Roberts tends to Akuchu's pressure wounds, and checks his catheter, while getting a glimpse inside his world.

"It's not just about dressing the wounds," Roberts says.  "It's about their nutrition, and what their support system is like, and maybe even how their faith plays into it."

As Roberts says goodbye, and heads to her next client,  she says, she feels like she's found her calling in life.

"I wanted to be a nurse from the time I was a little girl," she says. 

Her dad was a doctor, a medical missionary. 

"I used to see him doing things for people, and I had a real love for that," Roberts says. 

Now, it's her turn.  

On an average day, she'll visit a half dozen Visiting Nurse clients.

"It's a demanding job," Roberts says.  "Home care is very much on the go. I go from house to house.  You don't know what situation, in homecare especially, that you may walk into."

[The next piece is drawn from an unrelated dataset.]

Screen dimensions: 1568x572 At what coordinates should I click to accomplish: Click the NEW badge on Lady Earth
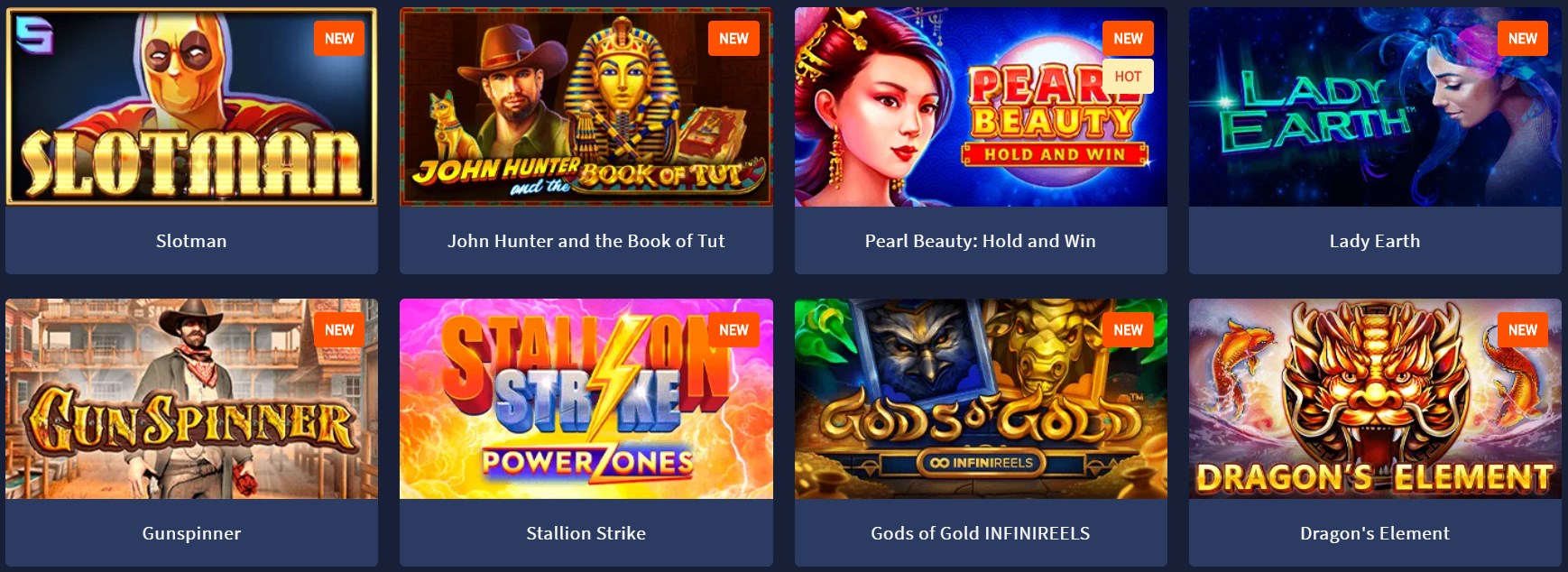[1523, 39]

At the home of her next client, 88-year old Pura Novo, something unexpected.

Novo has a black eye, from a fall the day before.

So, Roberts checks her out, talking with Novo's daughter and caregiver Sabrina Novo Rivellese, who appreciates having a second set of eyes on her mom.

She also likes having Roberts come to them for her mom's care.

"At 88, and with the difficulties she's having, it's a lot to get her out," Rivellese says. "And, it's tiring for her."

But Roberts can manage most of Novo's medical care here at home, checking her vitals and cleaning and maintaining the central line in Novo's chest that delivers a heart drug she needs to stay alive.

Roberts also helps clients stay on top of their medications, and transition back into their homes after a hospital stay.  

Most of the time, she says, home care is covered by private insurers and Medicare and Medicaid, if it's deemed medically necessary and if the patient is homebound.

"I am just so blessed because I get to serve people," she says.  "Yeah, I get paid for it, it's a job, and that's great, too.  But I get to do something for people. And it's not about me. It's about them."

When it's time to go,  Sharon Roberts heads to her next client, and the next chance, she hopes, to make a difference.

"I'm so grateful that this is my job," Roberts says.  "I just love it."